(x%2B3)(x%2B5)(x%2B7)%2B15%3D0.jpeg "(x+1)(x+3)(x+5)(x+7)+15=0")
Solving the Equation (x+1)(x+3)(x+5)(x+7) + 15 = 0
This equation looks complicated, but we can solve it by using some clever algebraic manipulations and recognizing patterns.
Step 1: Expanding the Equation
First, let's expand the product of the first four terms:
(x+1)(x+3)(x+5)(x+7) = (x² + 4x + 3)(x² + 12x + 35)
Now, we need to expand this further. You can use the distributive property or a more visual method like the FOIL method to do this:
(x² + 4x + 3)(x² + 12x + 35) = x⁴ + 16x³ + 83x² + 164x + 105
Therefore, the original equation becomes:
x⁴ + 16x³ + 83x² + 164x + 105 + 15 = 0
Simplifying, we get:
x⁴ + 16x³ + 83x² + 164x + 120 = 0
Step 2: Recognizing a Pattern
Now, let's try to factor the equation. Notice that the constant term (120) can be factored as 1 x 2 x 3 x 4 x 5. This looks suspiciously similar to the constant terms in the original factors (1, 3, 5, 7).
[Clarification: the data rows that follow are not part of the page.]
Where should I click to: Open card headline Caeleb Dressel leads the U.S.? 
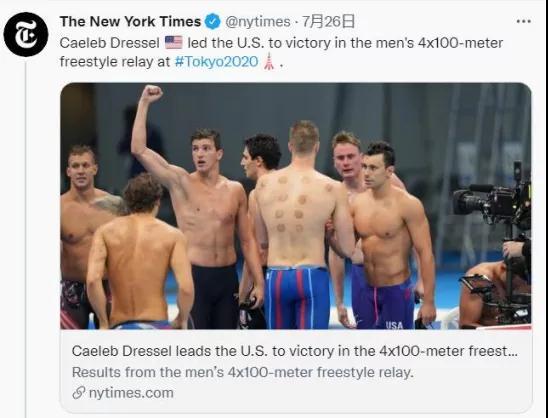click(295, 351)
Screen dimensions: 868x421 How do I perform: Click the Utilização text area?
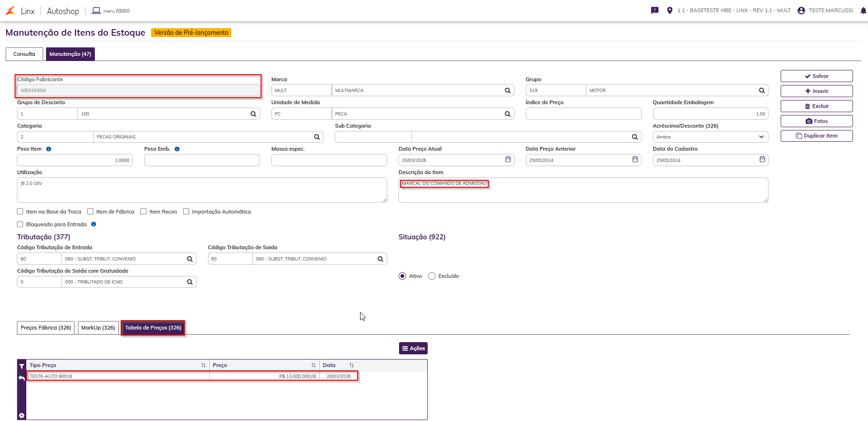click(x=202, y=190)
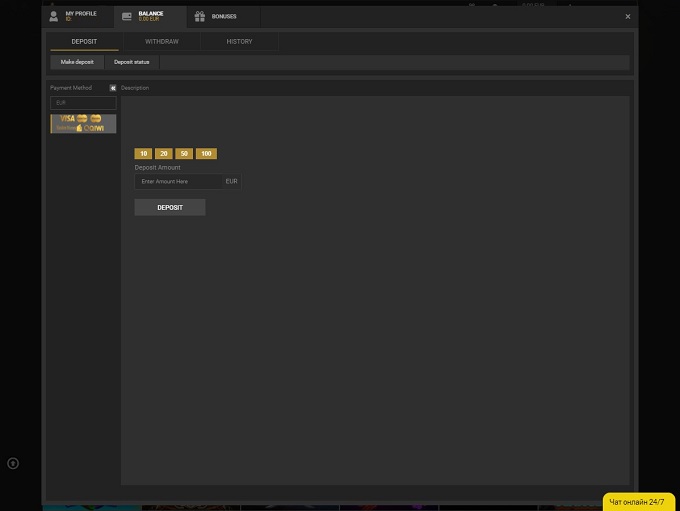Click the My Profile person icon
Screen dimensions: 680x511
click(54, 16)
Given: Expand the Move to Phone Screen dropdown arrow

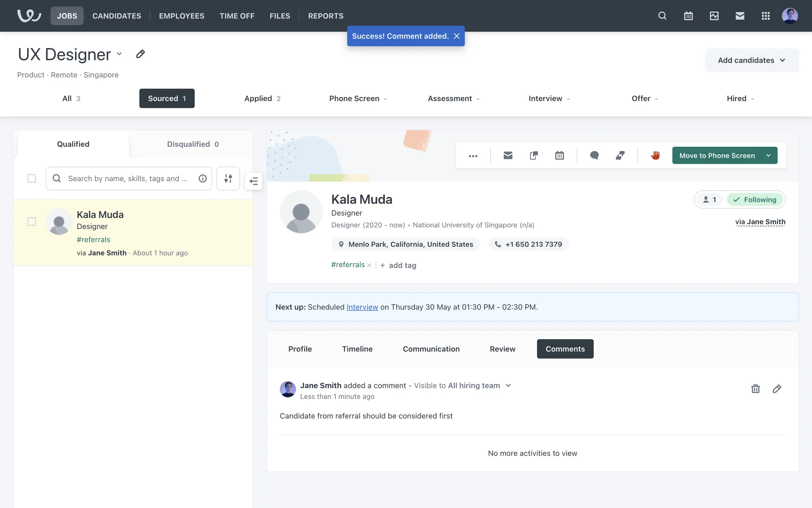Looking at the screenshot, I should point(768,155).
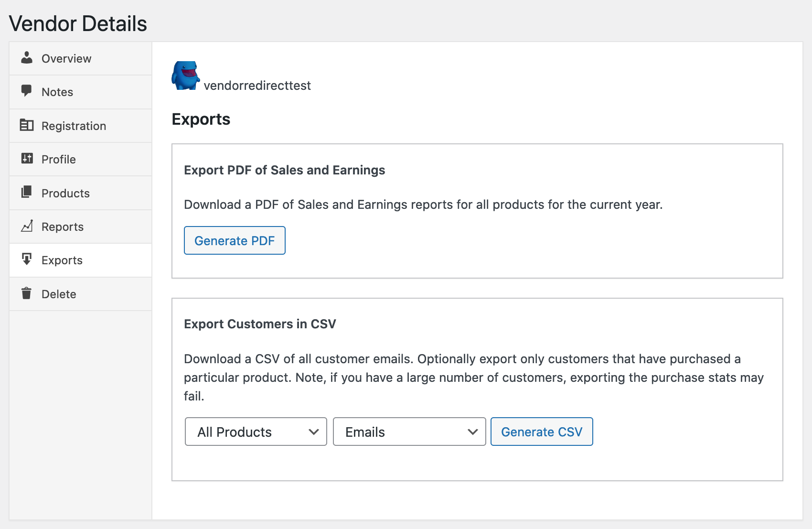Select the Registration tab label

click(74, 126)
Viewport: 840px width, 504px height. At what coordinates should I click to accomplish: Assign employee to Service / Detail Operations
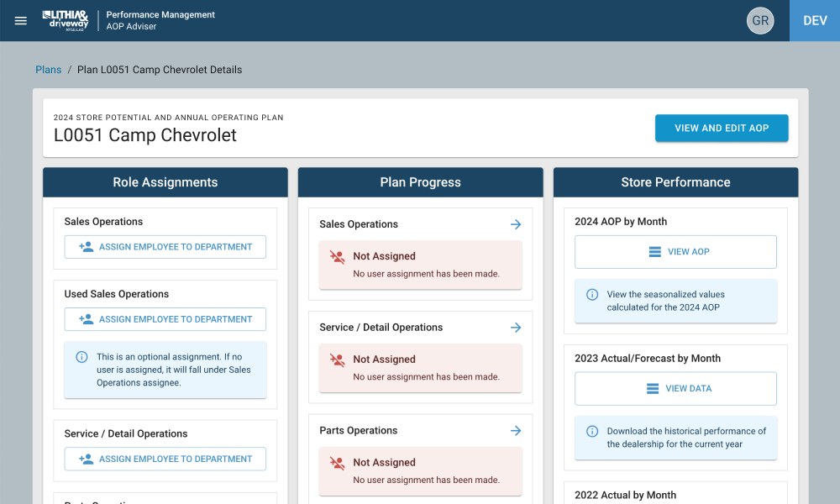coord(165,459)
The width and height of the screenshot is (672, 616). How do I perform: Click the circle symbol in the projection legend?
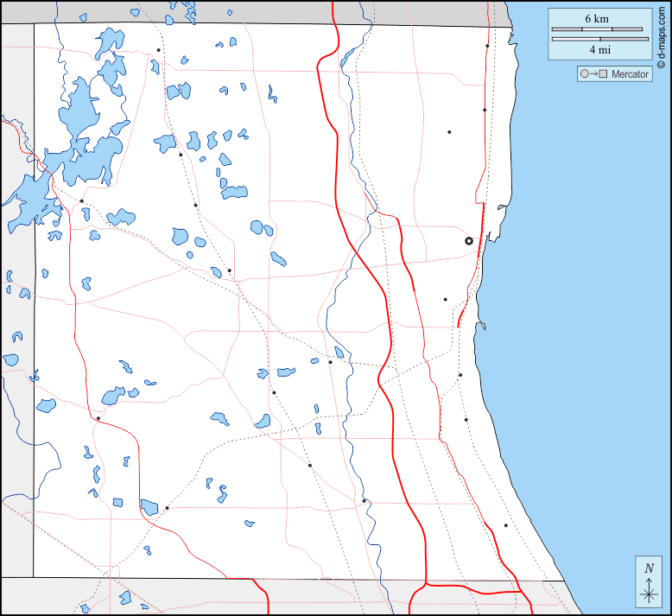(x=585, y=74)
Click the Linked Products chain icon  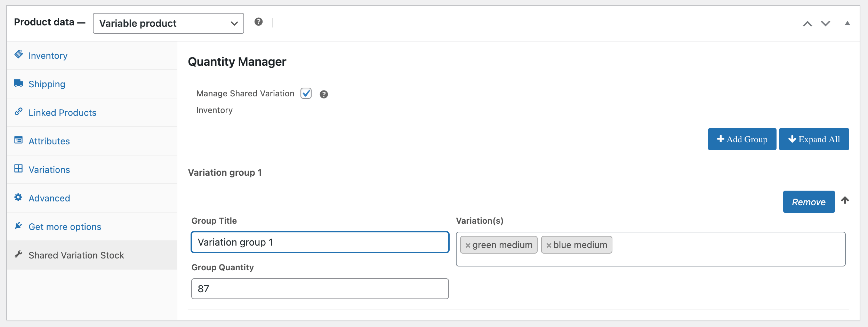pos(19,112)
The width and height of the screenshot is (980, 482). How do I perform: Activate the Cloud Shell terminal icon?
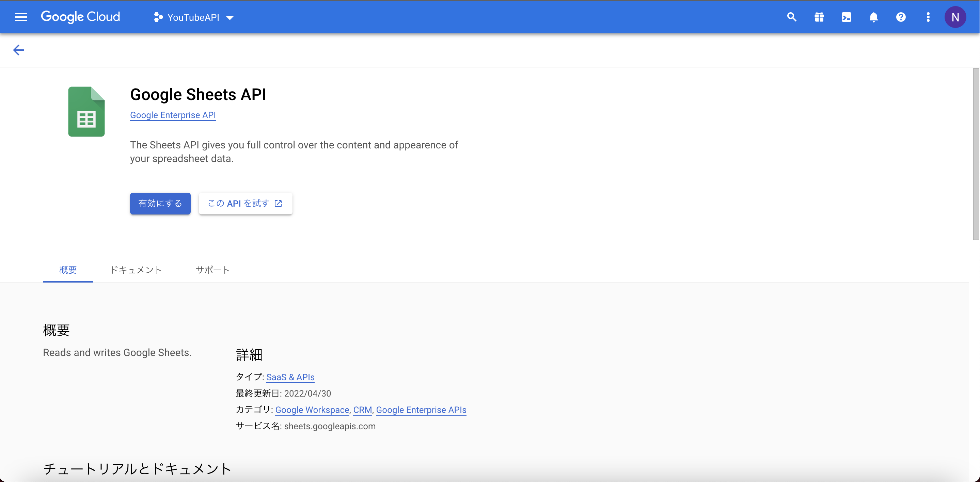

Let's try grouping the terms:
(x⁴ + 16x³ + 83x² + 164x) + 120 = 0
Now, we can factor out a common factor of x from the first group:
x(x³ + 16x² + 83x + 164) + 120 = 0
We can further factor the expression inside the parentheses. Notice that the coefficients follow a pattern: 1, 16, 83, 164. If we divide each coefficient by the previous one, we get a pattern of 16, 5.1875, 1.976, which suggests a possible quadratic factor.
Using the Rational Root Theorem, we can try potential rational roots of the cubic expression. After some trials, we find that x = -4 is a root. This means (x + 4) is a factor.
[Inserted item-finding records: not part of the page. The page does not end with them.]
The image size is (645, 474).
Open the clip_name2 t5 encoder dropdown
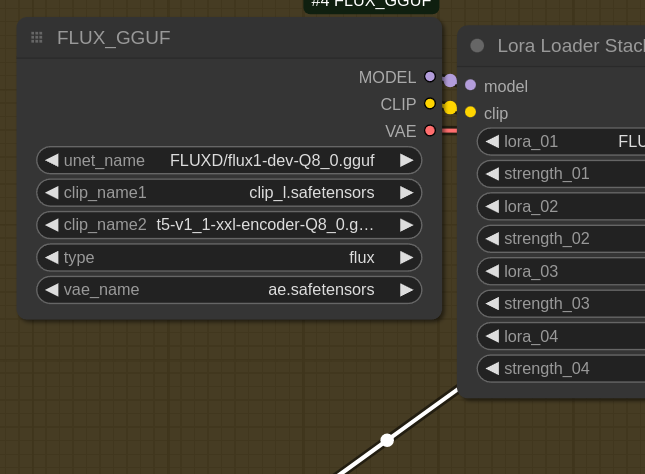229,225
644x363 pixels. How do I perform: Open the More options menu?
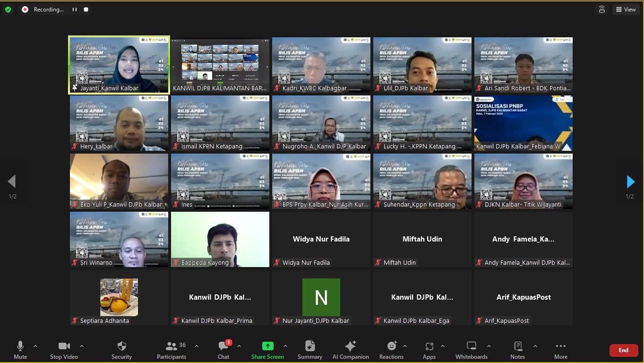pyautogui.click(x=561, y=350)

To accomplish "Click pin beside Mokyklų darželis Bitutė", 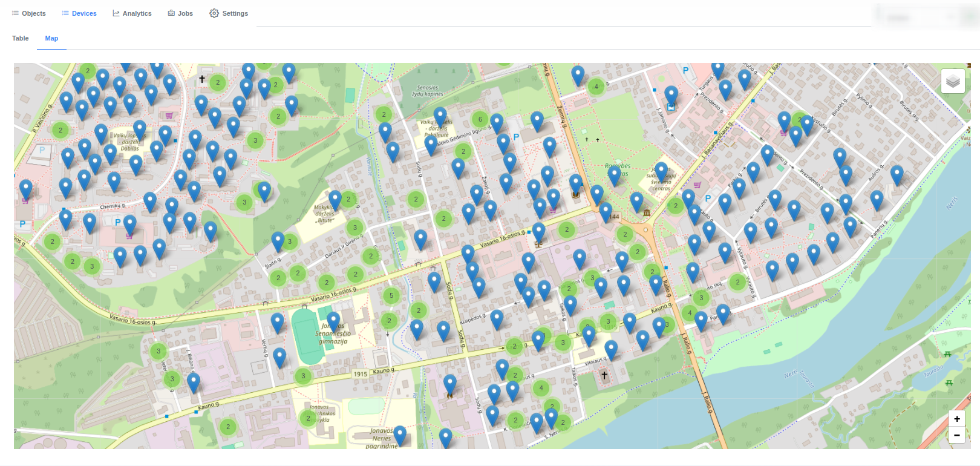I will click(335, 198).
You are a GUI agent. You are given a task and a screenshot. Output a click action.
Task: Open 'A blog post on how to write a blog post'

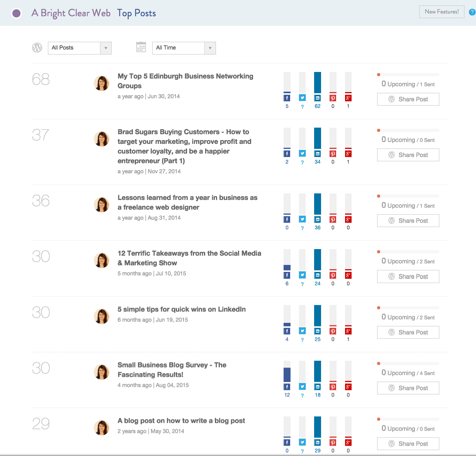click(x=181, y=421)
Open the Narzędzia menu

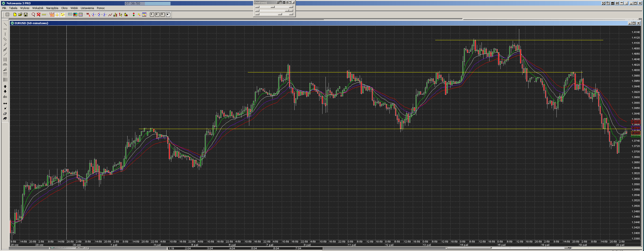pos(52,8)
Dividing the cubic expression (x³ + 16x² + 83x + 164) by (x + 4) using polynomial long division, we get:
x³ + 16x² + 83x + 164 = (x + 4)(x² + 12x + 41)
Therefore, our equation becomes:
x(x + 4)(x² + 12x + 41) + 120 = 0
Step 3: Solving the Quadratic Factor
The quadratic factor (x² + 12x + 41) doesn't factor easily. We can solve for its roots using the quadratic formula:
x = (-b ± √(b² - 4ac)) / 2a
where a = 1, b = 12, and c = 41.
Substituting the values, we get:
x = (-12 ± √(12² - 4 * 1 * 41)) / 2 * 1 x = (-12 ± √(-12)) / 2 x = (-12 ± 2√3i) / 2 x = -6 ± √3i
Step 4: Final Solutions
Therefore, the solutions to the equation (x+1)(x+3)(x+5)(x+7) + 15 = 0 are:
- x = -4
- x = -6 + √3i
- x = -6 - √3i
We have two real solutions and two complex solutions.